Section 223(1) provides that an
adjudicator may make an order that is just and equitable in the circumstances
(including a declaratory
order) to resolve a dispute, in the context of a
community titles scheme, about –
a) a claimed or anticipated contravention of the Act or the community management statement; orb) the exercise of rights or powers, or the performance of duties, under this Act or the community management statement; or
c) a claimed or anticipated contravention of the terms, or the termination of, or the exercise of rights or powers under the terms of, or the performance of duties under the terms of an engagement contract or an authorisation contract.
An order may require a person to act, or prohibit a
person from acting, in a way stated in the order (section 223(2)). An
adjudicator’s
order may contain ancillary or consequential provisions the
adjudicator considers necessary or appropriate (section 230(1)).
In the
supporting grounds, the applicant states that, as a result of visitors to the
respondents’ lot parking their vehicles
on common property, access to her
driveway is severely curtailed.

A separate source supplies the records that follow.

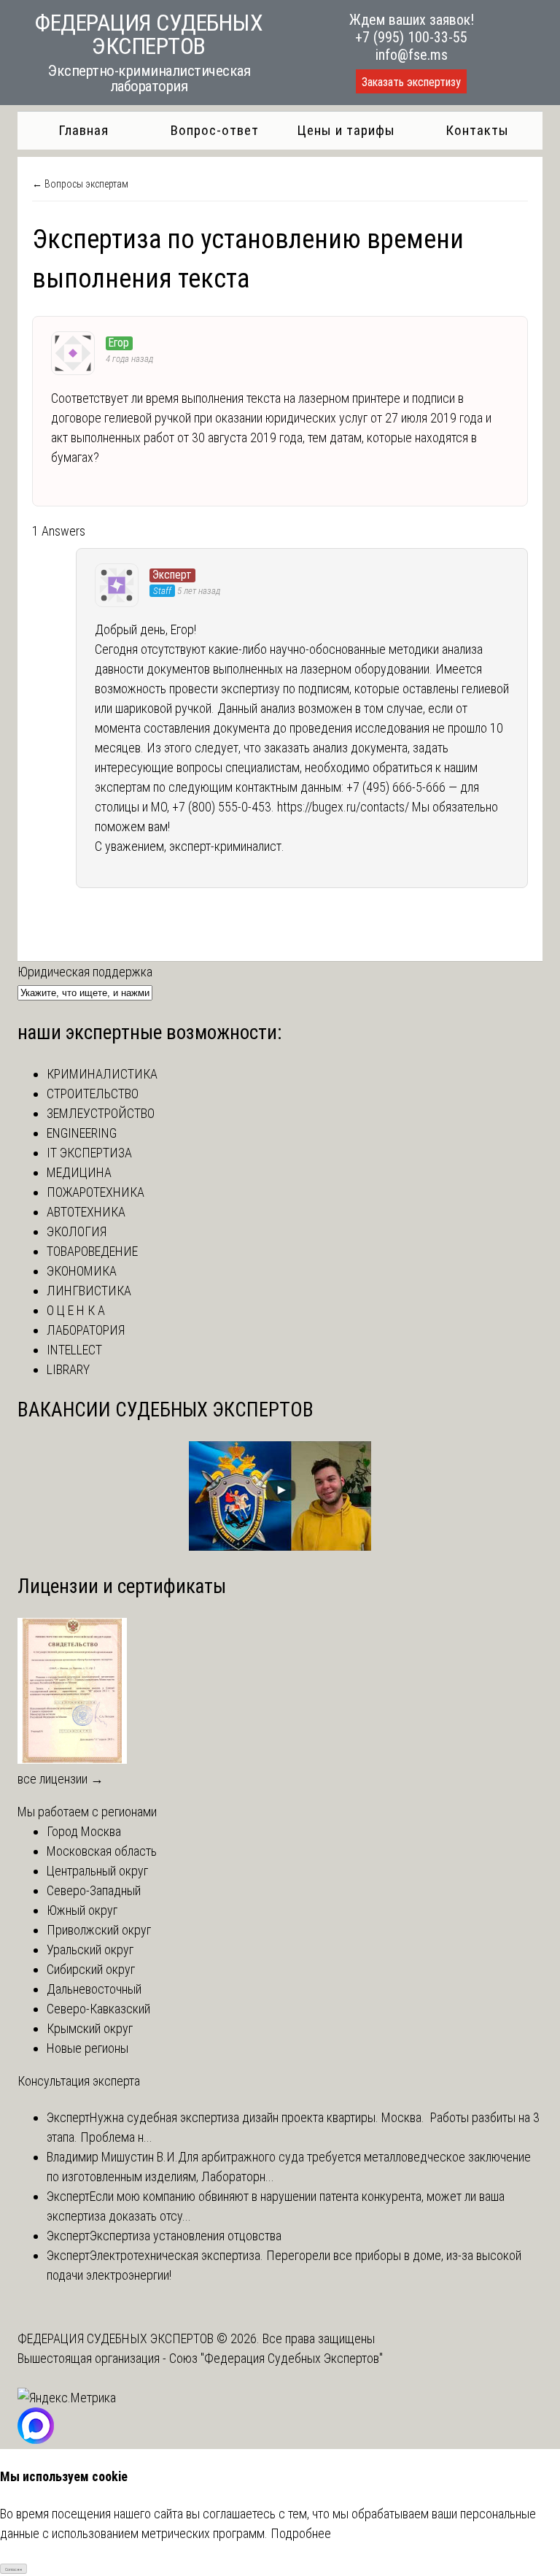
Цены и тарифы (346, 130)
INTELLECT (74, 1349)
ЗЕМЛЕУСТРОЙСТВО (101, 1113)
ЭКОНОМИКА (82, 1271)
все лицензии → (61, 1778)
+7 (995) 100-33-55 (411, 37)
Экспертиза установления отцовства (185, 2235)
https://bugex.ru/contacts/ (343, 806)
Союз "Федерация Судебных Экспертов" (276, 2358)
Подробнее (301, 2533)
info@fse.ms (412, 54)
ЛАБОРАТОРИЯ (86, 1330)
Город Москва (84, 1831)
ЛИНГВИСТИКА (89, 1290)
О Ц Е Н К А (76, 1310)
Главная (83, 130)
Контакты (477, 130)
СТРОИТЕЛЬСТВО (93, 1093)
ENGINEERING (82, 1133)
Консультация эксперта (79, 2081)
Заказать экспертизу (411, 82)
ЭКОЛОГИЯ (76, 1231)
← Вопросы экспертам (80, 184)
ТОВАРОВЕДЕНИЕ (92, 1251)
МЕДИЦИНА (79, 1172)
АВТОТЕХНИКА (86, 1211)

The applicant has enclosed a photograph, a
sketch and the by-laws
to assist me in my determination of this
dispute.
In her reply, the respondents says that, as the applicant also
allowed visitors to park on common property and that there were only
2 lots in
the scheme, that infrequent parking on common property was not a problem.
The respondent says that she has now had a “no
parking” sign affixed to the front of her garage.
The
by-laws applicable to this scheme relevantly
provide:
Vehicles
2. (i)The occupier of a lot must
not, without the body corporate’s written approval :-
(a) park a vehicle, or allow a vehicle to stand, on the common property; or (b) permit an invitee to park a vehicle, or allow a vehicle to stand, on the common property.
There is no dispute that the
respondent has allowed visitors to park on common property without the
permission of the body corporate
and that this has significantly interfered with
the applicant’s right of access.
However, I accept that this transgression of the by-laws was an innocent mistake on the part of the respondent which I do not think will be repeated as evidenced by the actions of the respondent in fixing a “no parking” sign to her garage door.
In the result, the order that is appropriate is a declaration that parking of vehicles on common property is prohibited.